Cairo: US scholar and former diplomat Michele Dunne, known for her staunch criticism of Egypt’s authorities, said she was barred from entering Egypt yesterday.
Dunne said in an email she had been invited to be a panellist at a conference organised by the pro-government Egyptian Council for Foreign Affairs (ECFA).
She arrived overnight at Cairo airport but her name was on a list of people banned by the department of state security, and she was put on a plane to Frankfurt, an airport official said.
“Authorities have no reason whatsoever for refusing me entry. I have visited several times per year for more than a decade now,” she said.
“Some Egyptians complain I don’t list enough to pro govt views. When I accept invite to conf of pro govt group they deny me entry. Go figure,” she said on Twitter.
An interior ministry spokesman was unable to comment on why Dunne, who once served at the US embassy in Cairo, was turned back.
Dunne, a senior associate at the Carnegie Endowment for International Peace, is a former diplomat specialised in the Middle East.
ECFA executive director Amin Shalabi said the council invited Dunne to attend the conference “despite her critical writings about the situation in Egypt”.
The council hoped “to correct her point of view and erase, through dialogue, the wrong ideas that she has,” he added.
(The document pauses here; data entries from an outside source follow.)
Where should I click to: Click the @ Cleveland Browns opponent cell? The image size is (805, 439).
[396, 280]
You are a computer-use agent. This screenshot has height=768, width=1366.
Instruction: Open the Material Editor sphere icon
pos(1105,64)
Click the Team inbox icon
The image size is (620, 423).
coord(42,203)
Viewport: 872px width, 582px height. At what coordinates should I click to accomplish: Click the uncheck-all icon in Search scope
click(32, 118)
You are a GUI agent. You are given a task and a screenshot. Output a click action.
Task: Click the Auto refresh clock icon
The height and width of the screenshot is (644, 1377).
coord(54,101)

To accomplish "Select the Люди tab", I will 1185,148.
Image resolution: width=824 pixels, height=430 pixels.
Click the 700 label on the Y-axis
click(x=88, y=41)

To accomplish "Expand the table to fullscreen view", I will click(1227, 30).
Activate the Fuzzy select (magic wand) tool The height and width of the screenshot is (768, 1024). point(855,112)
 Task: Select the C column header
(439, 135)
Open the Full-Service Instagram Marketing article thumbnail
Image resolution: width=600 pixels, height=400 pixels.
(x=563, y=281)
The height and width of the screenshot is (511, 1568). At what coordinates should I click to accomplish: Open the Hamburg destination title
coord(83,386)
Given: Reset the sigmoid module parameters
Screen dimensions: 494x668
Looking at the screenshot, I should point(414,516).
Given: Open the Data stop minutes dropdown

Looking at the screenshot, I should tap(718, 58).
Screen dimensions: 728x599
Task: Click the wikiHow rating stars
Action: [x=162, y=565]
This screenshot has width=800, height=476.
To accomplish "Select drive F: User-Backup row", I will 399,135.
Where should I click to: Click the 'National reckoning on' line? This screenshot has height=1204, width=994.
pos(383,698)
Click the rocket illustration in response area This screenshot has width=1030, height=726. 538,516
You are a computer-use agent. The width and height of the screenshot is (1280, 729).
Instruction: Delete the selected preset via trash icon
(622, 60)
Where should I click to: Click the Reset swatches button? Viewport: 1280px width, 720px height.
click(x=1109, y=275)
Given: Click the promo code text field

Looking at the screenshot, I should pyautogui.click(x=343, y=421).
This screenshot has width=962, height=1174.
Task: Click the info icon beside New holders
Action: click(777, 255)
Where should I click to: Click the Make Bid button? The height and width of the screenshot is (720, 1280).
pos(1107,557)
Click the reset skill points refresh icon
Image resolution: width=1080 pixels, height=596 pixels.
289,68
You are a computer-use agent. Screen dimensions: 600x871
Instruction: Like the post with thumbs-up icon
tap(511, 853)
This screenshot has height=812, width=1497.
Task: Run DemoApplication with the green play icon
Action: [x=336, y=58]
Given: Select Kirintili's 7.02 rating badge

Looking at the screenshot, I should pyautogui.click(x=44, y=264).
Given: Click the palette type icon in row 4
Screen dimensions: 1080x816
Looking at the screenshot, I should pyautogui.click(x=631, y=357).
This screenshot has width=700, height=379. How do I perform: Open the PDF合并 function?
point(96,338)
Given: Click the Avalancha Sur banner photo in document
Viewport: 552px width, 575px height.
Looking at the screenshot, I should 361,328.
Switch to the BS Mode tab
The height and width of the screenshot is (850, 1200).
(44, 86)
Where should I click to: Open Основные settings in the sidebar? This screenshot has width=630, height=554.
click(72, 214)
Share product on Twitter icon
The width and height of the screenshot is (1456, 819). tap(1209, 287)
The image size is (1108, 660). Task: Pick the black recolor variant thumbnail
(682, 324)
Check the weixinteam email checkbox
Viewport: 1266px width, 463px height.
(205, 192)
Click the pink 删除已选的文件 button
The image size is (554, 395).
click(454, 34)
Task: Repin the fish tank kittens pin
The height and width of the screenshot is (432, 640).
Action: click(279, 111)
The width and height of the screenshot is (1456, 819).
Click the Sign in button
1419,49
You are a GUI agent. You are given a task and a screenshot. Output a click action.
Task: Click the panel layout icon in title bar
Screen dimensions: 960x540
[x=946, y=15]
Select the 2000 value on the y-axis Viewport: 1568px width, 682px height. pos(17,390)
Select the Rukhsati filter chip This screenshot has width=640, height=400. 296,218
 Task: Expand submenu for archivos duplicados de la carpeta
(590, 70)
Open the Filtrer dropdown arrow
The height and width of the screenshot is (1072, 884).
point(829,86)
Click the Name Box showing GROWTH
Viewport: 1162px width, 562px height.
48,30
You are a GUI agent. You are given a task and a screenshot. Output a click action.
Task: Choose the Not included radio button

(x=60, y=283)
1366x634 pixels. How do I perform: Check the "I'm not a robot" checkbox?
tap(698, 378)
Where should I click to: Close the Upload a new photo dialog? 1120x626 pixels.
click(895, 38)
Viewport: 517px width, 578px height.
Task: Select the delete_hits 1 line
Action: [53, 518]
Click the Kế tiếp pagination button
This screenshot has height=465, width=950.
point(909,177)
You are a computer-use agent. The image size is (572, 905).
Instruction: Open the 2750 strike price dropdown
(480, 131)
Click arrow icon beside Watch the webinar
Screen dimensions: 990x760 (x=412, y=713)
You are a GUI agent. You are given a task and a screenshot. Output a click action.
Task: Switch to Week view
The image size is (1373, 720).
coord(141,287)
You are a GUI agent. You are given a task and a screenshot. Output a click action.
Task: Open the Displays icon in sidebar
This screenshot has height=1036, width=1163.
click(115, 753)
In August, Human Rights Watch said Egypt banned its head from entering the country, citing “security reasons.”
HRW executive director Kenneth Roth and Middle East director Sarah Leah Whitson had come for the release of a report to mark a year since the killing of an estimated 700 protesters, in one of the deadliest incidents of its kind in decades.
The protesters were supporters of deposed Islamist president Mohamed Mursi, deposed a month earlier by then army chief and now President Abdel Fattah Al Sisi.